To do » Could you write out the lines below exactly, beginning with the first and finishing with the one that contains "You are a computer-use agent. This"?
-*-*-
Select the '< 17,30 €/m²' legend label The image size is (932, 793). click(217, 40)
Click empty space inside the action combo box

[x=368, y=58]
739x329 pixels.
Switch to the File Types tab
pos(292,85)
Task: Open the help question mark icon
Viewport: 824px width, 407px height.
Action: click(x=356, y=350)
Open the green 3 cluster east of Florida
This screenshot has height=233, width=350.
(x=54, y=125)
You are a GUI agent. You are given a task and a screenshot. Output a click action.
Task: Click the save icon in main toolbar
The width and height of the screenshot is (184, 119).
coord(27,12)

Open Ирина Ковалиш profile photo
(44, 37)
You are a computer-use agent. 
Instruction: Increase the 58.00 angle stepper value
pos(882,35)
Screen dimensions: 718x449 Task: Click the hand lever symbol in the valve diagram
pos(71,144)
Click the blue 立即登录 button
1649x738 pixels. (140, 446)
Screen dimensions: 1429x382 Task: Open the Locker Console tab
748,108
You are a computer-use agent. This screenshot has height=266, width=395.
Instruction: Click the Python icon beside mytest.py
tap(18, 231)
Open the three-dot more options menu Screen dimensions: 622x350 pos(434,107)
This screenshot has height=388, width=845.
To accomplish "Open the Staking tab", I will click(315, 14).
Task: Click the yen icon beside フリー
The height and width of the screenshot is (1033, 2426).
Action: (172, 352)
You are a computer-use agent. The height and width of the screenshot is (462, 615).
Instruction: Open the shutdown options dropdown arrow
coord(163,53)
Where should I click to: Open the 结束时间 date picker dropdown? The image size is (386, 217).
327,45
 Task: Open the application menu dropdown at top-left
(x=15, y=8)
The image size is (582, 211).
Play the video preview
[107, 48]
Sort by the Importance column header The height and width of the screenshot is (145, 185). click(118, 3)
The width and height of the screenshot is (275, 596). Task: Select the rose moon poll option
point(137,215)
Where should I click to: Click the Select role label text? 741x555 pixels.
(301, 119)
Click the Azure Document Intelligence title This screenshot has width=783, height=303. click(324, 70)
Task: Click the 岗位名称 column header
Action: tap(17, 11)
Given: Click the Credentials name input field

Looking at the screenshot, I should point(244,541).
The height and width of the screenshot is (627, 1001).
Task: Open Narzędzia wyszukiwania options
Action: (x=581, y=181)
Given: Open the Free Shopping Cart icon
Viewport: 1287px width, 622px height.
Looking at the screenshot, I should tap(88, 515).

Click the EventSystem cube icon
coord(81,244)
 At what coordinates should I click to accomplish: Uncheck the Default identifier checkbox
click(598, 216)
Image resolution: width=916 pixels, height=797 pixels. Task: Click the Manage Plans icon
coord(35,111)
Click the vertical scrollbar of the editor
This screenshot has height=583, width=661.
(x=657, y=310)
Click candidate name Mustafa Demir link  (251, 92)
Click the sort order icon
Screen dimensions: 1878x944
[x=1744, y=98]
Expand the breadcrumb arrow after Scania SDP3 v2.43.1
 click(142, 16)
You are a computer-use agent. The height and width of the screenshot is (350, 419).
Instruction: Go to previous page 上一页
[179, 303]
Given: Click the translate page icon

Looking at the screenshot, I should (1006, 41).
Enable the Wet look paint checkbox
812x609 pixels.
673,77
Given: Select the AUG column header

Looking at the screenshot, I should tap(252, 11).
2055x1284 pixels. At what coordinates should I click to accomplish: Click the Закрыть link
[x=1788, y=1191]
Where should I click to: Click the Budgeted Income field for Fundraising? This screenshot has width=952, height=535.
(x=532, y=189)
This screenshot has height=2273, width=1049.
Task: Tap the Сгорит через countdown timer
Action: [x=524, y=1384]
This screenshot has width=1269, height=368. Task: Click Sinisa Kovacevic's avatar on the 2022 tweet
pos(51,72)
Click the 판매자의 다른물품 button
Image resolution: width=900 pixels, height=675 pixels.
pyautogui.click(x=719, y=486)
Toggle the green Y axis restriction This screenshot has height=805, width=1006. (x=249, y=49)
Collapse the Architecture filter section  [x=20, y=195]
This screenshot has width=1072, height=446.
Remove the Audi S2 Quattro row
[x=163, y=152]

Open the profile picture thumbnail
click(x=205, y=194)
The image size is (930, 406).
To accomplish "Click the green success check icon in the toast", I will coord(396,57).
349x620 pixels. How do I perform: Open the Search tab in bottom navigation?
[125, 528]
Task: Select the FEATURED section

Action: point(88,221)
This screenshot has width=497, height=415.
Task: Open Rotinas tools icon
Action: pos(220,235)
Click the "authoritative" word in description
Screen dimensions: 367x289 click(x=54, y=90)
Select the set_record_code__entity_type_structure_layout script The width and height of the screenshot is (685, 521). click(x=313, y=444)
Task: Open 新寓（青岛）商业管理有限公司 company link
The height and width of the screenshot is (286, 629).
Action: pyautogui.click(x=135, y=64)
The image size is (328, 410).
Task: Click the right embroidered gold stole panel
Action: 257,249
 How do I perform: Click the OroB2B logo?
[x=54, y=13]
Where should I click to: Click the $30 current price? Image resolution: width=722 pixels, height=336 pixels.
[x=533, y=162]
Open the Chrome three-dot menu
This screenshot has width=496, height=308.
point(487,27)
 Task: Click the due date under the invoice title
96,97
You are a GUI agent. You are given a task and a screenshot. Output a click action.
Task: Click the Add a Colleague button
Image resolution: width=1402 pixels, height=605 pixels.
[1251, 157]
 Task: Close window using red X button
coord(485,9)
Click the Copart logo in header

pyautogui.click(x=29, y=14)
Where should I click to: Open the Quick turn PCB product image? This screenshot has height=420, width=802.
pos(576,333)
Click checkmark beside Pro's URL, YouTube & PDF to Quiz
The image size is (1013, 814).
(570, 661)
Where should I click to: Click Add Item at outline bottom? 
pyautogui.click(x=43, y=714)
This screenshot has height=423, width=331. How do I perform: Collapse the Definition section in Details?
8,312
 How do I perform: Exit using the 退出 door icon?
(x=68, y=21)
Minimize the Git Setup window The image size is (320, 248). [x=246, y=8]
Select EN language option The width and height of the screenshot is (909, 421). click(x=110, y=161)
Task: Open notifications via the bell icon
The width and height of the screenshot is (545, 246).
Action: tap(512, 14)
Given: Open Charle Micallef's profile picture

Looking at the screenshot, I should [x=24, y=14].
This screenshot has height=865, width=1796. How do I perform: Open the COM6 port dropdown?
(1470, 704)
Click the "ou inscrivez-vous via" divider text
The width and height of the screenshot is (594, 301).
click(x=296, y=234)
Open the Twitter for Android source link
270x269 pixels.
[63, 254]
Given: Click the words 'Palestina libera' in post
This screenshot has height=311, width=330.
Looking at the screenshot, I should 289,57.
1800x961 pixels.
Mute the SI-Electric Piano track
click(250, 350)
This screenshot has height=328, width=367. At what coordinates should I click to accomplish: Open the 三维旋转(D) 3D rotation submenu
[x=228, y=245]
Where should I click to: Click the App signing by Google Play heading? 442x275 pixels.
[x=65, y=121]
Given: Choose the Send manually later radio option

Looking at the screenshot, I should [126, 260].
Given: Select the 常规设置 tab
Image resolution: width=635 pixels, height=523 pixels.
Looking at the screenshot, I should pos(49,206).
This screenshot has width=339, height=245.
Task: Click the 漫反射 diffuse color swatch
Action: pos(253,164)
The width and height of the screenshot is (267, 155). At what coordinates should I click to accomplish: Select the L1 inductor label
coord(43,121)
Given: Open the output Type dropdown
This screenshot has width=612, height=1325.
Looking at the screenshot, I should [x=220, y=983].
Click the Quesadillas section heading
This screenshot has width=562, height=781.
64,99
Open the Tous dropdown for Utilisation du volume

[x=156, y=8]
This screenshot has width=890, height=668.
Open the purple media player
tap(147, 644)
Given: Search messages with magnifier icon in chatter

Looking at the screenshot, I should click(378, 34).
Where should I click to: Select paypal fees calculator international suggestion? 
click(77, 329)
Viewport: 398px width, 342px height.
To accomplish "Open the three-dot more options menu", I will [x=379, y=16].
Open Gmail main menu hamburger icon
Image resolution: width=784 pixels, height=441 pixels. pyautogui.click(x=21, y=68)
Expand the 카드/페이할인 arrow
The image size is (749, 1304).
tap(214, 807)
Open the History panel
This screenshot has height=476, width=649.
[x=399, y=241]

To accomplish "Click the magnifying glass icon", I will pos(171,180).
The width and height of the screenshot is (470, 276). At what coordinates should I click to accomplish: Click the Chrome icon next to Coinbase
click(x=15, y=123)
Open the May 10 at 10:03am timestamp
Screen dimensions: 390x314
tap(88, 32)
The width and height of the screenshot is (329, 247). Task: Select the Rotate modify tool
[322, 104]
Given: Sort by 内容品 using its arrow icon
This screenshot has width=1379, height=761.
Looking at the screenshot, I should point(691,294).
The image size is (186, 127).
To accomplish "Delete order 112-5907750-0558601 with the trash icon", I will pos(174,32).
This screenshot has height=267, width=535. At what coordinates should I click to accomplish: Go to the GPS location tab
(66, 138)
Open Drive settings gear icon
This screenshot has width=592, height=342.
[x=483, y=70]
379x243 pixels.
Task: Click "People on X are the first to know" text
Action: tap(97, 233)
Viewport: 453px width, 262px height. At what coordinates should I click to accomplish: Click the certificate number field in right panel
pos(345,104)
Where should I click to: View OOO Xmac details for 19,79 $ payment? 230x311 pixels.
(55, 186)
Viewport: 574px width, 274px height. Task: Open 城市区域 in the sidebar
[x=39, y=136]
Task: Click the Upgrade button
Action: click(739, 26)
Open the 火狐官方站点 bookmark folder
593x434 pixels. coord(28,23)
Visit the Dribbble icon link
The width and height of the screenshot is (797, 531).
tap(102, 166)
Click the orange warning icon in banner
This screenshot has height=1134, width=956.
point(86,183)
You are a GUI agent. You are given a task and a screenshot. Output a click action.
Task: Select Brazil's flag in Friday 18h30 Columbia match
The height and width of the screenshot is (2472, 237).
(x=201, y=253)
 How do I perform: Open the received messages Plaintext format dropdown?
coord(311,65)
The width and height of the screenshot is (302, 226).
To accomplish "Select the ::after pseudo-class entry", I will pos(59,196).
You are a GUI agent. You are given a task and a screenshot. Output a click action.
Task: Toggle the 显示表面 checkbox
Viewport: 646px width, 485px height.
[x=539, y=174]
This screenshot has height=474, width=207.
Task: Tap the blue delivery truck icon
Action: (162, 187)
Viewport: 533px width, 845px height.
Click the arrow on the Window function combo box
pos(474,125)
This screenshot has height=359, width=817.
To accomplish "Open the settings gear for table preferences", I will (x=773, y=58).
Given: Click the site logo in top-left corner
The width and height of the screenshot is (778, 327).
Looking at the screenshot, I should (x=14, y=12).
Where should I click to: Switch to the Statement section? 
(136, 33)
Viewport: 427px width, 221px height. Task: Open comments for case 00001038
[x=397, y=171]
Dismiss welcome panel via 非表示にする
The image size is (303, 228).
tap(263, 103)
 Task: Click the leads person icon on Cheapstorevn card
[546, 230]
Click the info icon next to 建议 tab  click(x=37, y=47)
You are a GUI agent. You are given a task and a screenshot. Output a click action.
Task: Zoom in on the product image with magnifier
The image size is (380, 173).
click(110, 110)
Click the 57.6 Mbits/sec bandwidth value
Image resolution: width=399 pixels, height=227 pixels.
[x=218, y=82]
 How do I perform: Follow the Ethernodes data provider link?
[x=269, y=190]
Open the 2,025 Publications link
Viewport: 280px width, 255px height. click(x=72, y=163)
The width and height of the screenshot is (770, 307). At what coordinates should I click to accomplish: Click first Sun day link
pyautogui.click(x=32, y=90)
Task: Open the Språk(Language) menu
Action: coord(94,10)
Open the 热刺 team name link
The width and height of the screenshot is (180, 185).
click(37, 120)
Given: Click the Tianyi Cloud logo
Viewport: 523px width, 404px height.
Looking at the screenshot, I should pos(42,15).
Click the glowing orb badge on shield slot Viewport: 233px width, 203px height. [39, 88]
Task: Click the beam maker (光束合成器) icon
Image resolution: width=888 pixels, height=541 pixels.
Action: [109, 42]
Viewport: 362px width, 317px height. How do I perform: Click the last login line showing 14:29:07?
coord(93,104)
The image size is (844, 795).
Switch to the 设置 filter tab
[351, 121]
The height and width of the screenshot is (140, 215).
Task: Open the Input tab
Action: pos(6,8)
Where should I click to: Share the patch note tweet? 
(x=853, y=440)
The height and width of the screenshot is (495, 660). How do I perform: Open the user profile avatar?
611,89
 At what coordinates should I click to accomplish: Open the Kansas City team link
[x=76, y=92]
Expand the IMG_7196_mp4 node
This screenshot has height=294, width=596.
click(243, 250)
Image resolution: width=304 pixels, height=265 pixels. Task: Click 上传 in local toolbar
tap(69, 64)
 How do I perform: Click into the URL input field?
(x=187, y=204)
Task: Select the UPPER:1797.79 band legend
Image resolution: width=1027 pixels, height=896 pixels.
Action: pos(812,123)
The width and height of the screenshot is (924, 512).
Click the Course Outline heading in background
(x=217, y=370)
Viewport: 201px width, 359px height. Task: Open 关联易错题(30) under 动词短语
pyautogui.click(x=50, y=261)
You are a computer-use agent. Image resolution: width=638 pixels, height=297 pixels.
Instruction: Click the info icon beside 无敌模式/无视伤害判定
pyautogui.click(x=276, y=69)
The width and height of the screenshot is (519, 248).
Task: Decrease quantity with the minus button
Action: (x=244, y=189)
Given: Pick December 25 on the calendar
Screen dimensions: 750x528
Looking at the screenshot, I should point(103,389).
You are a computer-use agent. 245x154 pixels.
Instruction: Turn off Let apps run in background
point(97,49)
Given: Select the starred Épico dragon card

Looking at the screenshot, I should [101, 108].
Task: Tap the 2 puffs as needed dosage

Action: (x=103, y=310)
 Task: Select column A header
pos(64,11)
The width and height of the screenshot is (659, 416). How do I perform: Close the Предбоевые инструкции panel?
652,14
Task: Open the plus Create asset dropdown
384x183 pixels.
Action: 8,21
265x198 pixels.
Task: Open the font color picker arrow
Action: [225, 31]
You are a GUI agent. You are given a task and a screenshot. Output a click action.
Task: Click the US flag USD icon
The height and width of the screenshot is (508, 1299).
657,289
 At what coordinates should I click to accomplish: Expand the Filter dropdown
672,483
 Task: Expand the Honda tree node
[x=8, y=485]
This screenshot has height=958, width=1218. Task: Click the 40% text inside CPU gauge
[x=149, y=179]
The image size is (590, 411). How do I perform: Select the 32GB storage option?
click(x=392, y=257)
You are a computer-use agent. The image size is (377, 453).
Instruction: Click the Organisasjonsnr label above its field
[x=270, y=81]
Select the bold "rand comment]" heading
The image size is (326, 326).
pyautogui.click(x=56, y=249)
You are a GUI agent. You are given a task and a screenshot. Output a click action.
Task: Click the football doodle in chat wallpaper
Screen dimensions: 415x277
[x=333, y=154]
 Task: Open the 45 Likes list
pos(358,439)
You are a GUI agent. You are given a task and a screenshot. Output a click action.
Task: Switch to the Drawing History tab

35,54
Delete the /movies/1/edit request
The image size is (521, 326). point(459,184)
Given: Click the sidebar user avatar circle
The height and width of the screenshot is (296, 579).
-*-*-
Written reply »
Select the '< 17,30 €/m²' legend label The image size is (932, 793). click(217, 40)
Click empty space inside the action combo box

[x=368, y=58]
739x329 pixels.
Switch to the File Types tab
pos(292,85)
Task: Open the help question mark icon
Viewport: 824px width, 407px height.
Action: click(x=356, y=350)
Open the green 3 cluster east of Florida
This screenshot has height=233, width=350.
(x=54, y=125)
You are a GUI agent. You are given a task and a screenshot. Output a click action.
Task: Click the save icon in main toolbar
The width and height of the screenshot is (184, 119).
coord(27,12)

Open Ирина Ковалиш profile photo
(44, 37)
You are a computer-use agent. 
Instruction: Increase the 58.00 angle stepper value
pos(882,35)
Screen dimensions: 718x449 Task: Click the hand lever symbol in the valve diagram
pos(71,144)
Click the blue 立即登录 button
1649x738 pixels. (140, 446)
Screen dimensions: 1429x382 Task: Open the Locker Console tab
748,108
You are a computer-use agent. This screenshot has height=266, width=395.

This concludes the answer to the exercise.